Facts

A Danish shipowner (E) of the yacht Y, registered in the Cayman Islands, approached, through its master, the Spanish shipyard (S) in Mallorca to request work to the yacht. Via an email dated 20 June 2018, the yard submitted a quotation for the work and attached its general terms and conditions, which included the following law and jurisdiction clause:

Law and Jurisdiction

17.1. The Contract between the Client and the Yard and any non-contractual relations between them shall be governed by and construed in accordance with the laws of Spain.

17.2. Any dispute of whatsoever nature arising between the Client and the Yard shall be submitted to the jurisdiction of the Courts of Palma de Mallorca.

The repair work was undertaken by the yard. Due to a defective slipway, Y's launch was delayed for nine days, which resulted in E cancelling a charter agreement in the Caribbean and a loss of €390,000. The yard denied liability and demanded payment of an outstanding €143,000 for the repair work.
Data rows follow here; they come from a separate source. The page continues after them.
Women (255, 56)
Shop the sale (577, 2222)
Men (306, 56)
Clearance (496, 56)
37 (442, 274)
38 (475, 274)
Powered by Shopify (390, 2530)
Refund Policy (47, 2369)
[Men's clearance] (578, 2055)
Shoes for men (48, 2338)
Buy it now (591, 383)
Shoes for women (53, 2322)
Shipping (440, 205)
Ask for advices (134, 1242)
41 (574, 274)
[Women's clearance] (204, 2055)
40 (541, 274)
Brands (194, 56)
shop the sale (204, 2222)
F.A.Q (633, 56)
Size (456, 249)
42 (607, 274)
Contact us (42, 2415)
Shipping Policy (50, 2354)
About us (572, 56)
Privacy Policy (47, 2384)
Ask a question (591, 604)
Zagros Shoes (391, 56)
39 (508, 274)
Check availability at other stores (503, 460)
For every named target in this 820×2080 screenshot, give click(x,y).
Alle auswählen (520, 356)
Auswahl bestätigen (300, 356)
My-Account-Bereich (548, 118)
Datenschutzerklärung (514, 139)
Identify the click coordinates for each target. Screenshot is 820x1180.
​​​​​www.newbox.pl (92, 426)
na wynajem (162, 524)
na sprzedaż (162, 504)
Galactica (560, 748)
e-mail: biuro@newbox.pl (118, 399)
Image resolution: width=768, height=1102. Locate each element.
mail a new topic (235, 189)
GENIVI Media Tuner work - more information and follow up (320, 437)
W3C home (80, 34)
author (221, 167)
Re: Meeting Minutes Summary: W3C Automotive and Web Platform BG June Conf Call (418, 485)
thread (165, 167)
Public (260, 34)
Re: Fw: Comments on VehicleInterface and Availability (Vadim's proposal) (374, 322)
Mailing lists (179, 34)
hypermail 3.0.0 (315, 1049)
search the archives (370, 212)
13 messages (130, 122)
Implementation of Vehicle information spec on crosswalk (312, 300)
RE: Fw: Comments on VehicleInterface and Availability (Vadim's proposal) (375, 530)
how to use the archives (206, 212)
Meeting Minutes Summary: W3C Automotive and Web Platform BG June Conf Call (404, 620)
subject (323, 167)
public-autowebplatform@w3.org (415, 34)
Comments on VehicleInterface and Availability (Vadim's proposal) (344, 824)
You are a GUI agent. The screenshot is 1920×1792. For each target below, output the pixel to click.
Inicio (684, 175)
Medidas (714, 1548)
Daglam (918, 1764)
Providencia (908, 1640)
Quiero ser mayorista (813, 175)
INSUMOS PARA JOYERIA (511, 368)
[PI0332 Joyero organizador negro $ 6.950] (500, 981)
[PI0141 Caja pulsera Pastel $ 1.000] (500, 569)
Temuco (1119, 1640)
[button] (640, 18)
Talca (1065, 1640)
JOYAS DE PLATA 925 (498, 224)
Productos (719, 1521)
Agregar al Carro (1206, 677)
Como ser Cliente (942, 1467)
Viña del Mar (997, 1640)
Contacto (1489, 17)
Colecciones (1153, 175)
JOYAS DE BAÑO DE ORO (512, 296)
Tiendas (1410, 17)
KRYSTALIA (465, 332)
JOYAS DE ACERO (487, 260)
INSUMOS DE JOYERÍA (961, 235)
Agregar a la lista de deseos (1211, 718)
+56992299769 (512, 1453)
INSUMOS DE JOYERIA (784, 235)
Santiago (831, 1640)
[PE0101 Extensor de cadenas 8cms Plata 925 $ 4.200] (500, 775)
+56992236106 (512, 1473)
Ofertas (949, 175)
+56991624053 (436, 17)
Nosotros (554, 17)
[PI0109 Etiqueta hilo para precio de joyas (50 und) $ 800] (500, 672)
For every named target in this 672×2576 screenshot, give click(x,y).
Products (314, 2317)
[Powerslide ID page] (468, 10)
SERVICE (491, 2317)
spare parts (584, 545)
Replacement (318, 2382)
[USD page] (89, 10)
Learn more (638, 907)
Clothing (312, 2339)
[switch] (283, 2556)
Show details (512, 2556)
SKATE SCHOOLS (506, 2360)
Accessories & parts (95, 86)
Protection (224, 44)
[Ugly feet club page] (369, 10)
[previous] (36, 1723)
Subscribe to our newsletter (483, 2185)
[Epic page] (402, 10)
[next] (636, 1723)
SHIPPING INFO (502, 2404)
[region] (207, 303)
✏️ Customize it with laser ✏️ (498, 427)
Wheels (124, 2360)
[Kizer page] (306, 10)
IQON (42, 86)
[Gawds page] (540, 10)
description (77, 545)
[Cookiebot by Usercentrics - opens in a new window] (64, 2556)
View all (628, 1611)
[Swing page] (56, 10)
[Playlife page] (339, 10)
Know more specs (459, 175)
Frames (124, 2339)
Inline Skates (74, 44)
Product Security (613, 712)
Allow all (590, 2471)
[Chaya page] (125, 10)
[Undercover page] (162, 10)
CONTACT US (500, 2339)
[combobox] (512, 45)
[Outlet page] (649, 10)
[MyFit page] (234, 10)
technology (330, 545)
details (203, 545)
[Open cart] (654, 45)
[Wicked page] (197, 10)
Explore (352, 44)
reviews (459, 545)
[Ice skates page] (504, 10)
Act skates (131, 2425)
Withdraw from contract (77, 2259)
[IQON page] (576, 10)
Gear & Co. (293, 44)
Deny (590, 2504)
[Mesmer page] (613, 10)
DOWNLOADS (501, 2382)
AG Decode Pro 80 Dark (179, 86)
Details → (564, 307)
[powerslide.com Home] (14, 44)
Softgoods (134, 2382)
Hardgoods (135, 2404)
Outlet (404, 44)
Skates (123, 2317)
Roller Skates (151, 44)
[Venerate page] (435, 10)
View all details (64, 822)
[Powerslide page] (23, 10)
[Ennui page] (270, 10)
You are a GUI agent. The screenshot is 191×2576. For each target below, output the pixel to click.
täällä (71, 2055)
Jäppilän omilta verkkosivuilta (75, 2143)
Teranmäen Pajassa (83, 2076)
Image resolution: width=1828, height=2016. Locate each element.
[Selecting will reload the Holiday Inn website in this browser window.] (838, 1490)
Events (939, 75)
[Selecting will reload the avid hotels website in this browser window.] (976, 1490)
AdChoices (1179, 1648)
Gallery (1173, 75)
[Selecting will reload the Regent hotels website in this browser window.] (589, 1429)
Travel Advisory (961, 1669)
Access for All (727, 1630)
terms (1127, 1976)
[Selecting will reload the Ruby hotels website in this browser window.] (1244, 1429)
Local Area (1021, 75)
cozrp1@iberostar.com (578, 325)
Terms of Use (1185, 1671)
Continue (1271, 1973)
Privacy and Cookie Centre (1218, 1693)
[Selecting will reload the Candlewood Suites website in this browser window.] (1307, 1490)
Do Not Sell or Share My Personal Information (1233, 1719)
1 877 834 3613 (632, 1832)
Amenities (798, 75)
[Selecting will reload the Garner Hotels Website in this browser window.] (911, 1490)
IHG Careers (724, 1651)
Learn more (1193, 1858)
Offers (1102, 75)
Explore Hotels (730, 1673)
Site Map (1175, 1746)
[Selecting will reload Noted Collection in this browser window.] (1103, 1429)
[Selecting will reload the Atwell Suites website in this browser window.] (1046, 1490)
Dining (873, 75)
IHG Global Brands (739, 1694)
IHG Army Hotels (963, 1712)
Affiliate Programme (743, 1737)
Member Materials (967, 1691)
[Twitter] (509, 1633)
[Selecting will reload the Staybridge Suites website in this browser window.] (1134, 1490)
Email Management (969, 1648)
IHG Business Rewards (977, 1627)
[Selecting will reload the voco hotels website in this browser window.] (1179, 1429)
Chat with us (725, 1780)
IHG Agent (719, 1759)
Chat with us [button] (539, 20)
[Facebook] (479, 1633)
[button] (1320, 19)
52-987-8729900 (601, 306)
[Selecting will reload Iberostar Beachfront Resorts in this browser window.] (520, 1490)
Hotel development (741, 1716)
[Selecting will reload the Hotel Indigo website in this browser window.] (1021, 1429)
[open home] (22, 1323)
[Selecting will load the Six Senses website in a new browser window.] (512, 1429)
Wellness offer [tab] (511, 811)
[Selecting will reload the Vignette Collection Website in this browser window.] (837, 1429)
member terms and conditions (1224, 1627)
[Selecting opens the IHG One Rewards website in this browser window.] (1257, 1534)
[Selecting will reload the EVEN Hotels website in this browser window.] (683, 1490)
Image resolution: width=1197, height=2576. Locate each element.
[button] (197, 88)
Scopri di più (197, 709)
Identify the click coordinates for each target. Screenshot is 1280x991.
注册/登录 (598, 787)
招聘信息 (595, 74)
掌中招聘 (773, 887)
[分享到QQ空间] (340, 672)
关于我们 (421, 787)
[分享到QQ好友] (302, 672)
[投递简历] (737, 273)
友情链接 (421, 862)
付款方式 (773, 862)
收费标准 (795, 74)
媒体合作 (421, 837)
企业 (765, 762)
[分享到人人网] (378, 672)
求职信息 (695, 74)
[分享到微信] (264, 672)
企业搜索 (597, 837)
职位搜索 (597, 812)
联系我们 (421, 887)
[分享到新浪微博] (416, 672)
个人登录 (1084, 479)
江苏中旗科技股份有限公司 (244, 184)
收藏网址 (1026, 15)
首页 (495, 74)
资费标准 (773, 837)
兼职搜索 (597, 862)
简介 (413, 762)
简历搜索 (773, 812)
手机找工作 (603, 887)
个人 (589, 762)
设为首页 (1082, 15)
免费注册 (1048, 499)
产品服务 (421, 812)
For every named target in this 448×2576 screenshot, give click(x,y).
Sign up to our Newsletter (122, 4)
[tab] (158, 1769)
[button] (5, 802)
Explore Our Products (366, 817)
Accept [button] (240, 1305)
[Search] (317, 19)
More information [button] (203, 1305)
As payment was not made, the yard effectuated Y's arrest in Italy which resulted in a further loss of €330,000 for E due to loss of a charter opportunity.

E brought proceedings against S before the Danish Maritime and Commercial Court and claimed payment of €720,000, submitting that S should further be ordered to acknowledge that it was unentitled to additional payment from E for the repair work.

S disputed that proceedings against it could be heard in Denmark, arguing that it had been agreed that all disputes should be heard before the Palma de Mallorca Courts.

In support for Danish jurisdiction, E submitted that the parties had not agreed that the Palma de Mallorca Courts should be competent, as it had not accepted in writing the jurisdiction clause in the yard's general terms and conditions as required under Article 25(1)(a) of the EU Brussels Regulation (1215/2012). E further submitted that the claim brought should be construed as relating to liability in tort to the effect that the Danish court was competent pursuant to Article 7(2) of the regulation on the following grounds:

The economical loss resulting from S' unlawful acts has been suffered in Denmark and the damage must therefore be considered to have occurred in Denmark. This is due to that [E] is a Danish company administered from Denmark that submit its accounts in Denmark. The effect of the actions, thus, cannot occur anywhere else but in Denmark. This is true even if the harmful acts did take place in another EU-country.

Decision

The court decided that the case could not be heard in Denmark and stated as follows:

It follows from the practice of the EU Court of justice on Art 25 that the requirement for a written agreement, cf. section 1(a) is only fulfilled if both parties have consented in writing or in writing accepted the jurisdiction clause. According to the EU Court of justice, the requirement for a written consent must be interpreted in accordance with its purpose which is to ensure that the parties are really in agreement about the jurisdiction clause. It further stems from this practice that inactivity in relation to a jurisdiction clause presented cannot be considered as a tacit acceptance. Against this background the court finds that no agreement exists on the basis of S' General Terms and Conditions.

The court further finds that [E's] claim for compensation for its loss stemming from the loss of two charters arises out of the delay of the repair work at the yard and [S's] subsequent arrest of the yacht due to the dispute in relation to payment of the last rate of the repair costs. On this basis the court finds that the basis for E's claims originates from the parties' agreement and therefore is not in its nature a claim in tort, cf. the Council Regulation Art. 7 (1)(2) as referred to by [E]. The court, consequently, finds that [S] vis-a -vis [E] has undertaken a contractual obligation to perform repair work of the yacht "Y" and that the place of fulfilment of this obligation is in Spain.(1)

Comment

It follows from the Danish Maritime and Commercial Court's judgment that a jurisdiction clause in a repair contract in some instances requires that the party which receives the other party's general terms and conditions must accept the jurisdiction clause in writing in order for it to be binding between the parties (Article 25(1)(a) of the EU Brussels Regulation (1215/2012)). E was considered not to have consented in writing to the quotation referring to the conditions and, therefore, no jurisdiction agreement was considered to have come into existence irrespective of the fact that a contract for the repair had been agreed. The court further found that the claim founded on the alleged unlawful arrest (which stemmed from the yard's actions to obtain security for payment of the repair costs) could not be construed as a claim in tort. The court, consequently, did not decide where the damage should be considered to have occurred.